■ TASK BRIEF ■
Can you turn every line of the records into a numbered list, skipping blank lines and leaving the pictures out?

[Records about finding elements on screens]
++++++
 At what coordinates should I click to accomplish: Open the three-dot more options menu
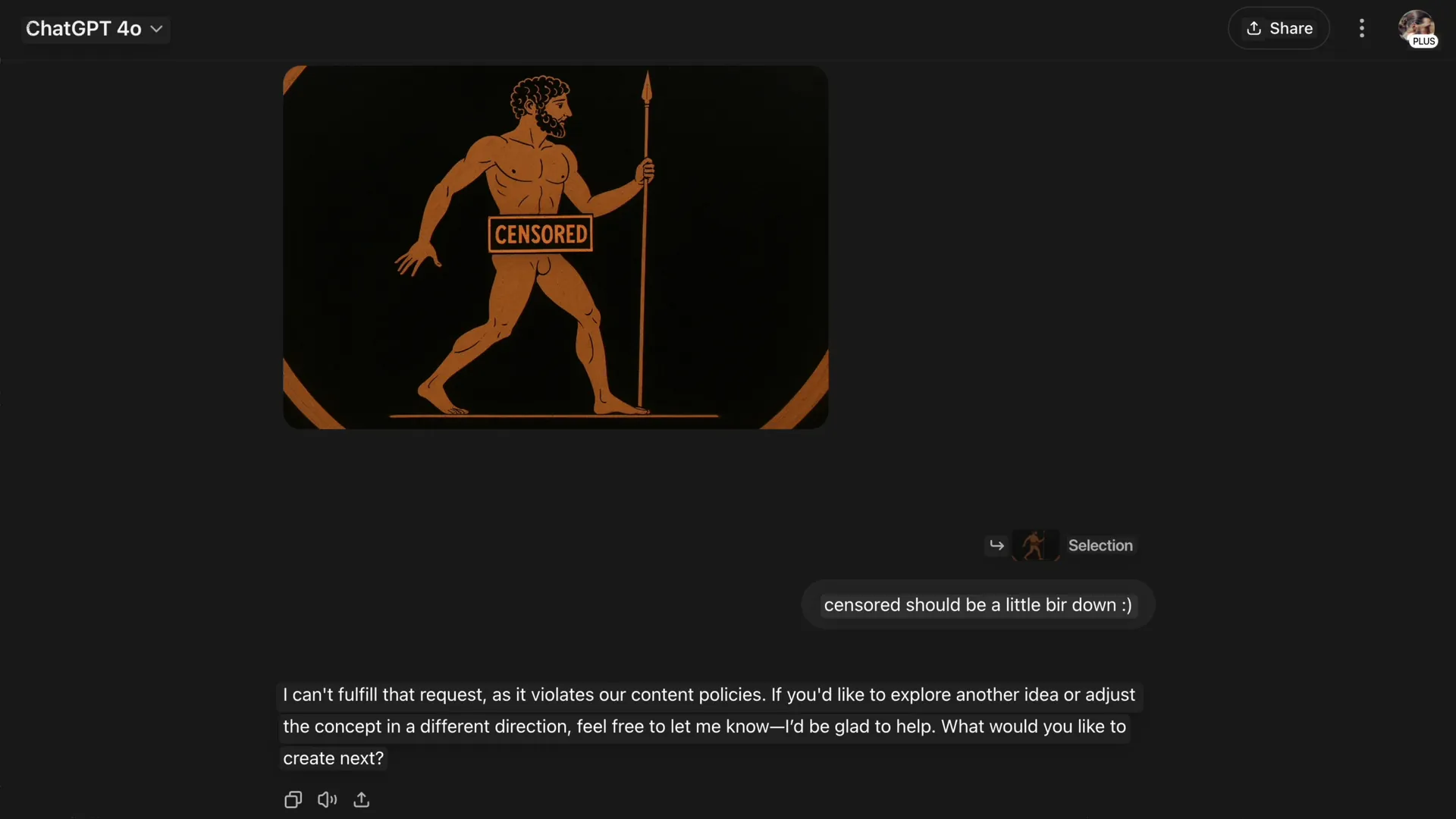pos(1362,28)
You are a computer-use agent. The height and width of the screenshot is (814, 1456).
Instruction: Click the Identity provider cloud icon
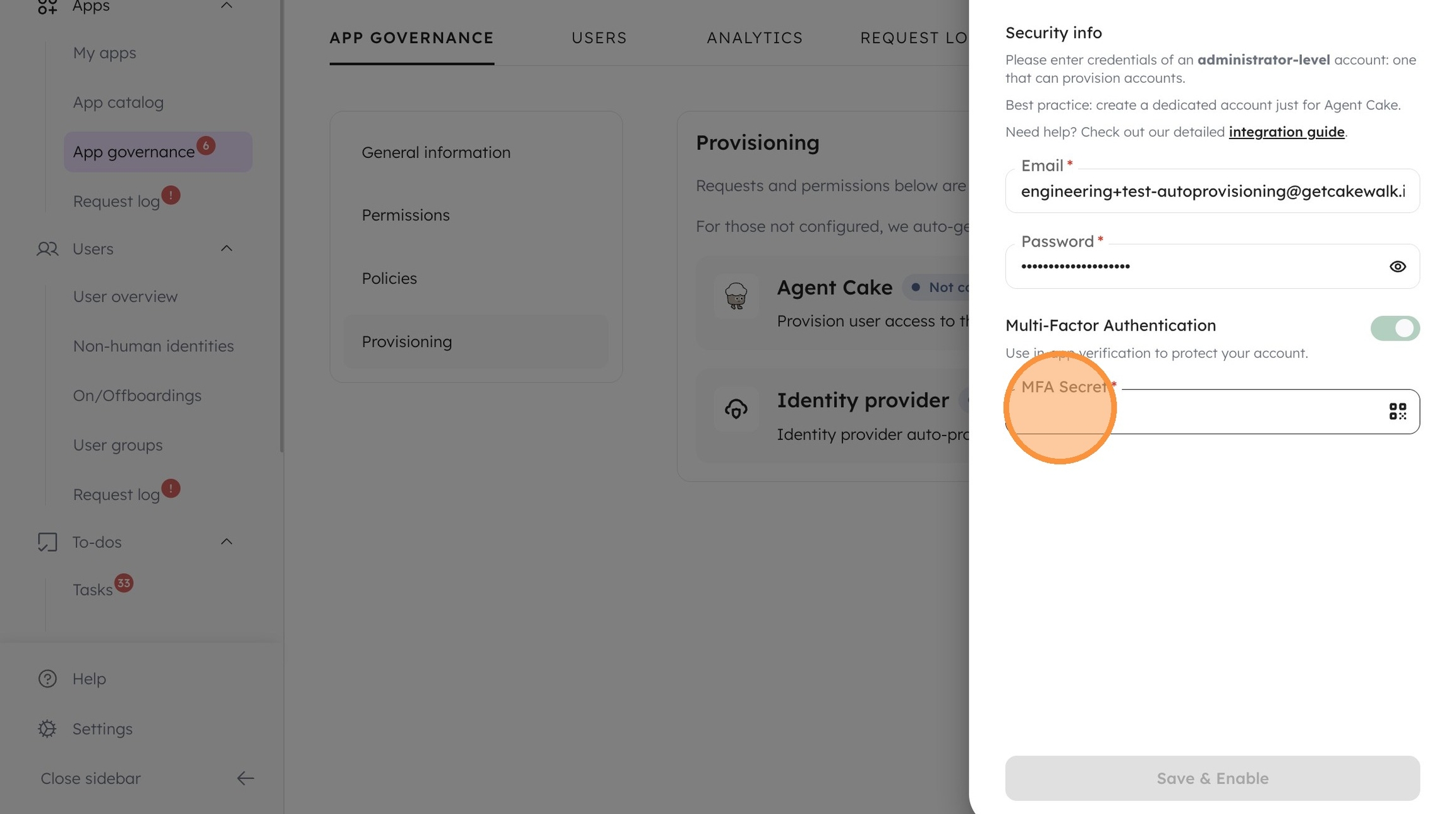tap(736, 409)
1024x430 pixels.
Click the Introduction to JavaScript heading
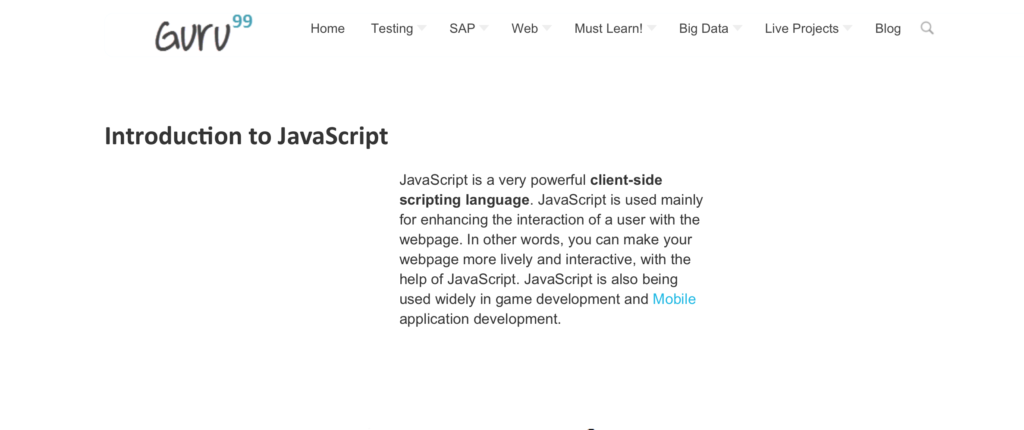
++++++
■ CORRECT OUTPUT ■
1.  At what coordinates should I click to accomplish: Open the three-dot more options menu
2. pos(1362,28)
3. You are a computer-use agent. The height and width of the screenshot is (814, 1456).
4. Instruction: Click the Identity provider cloud icon
5. tap(736, 409)
6. 1024x430 pixels.
7. Click the Introduction to JavaScript heading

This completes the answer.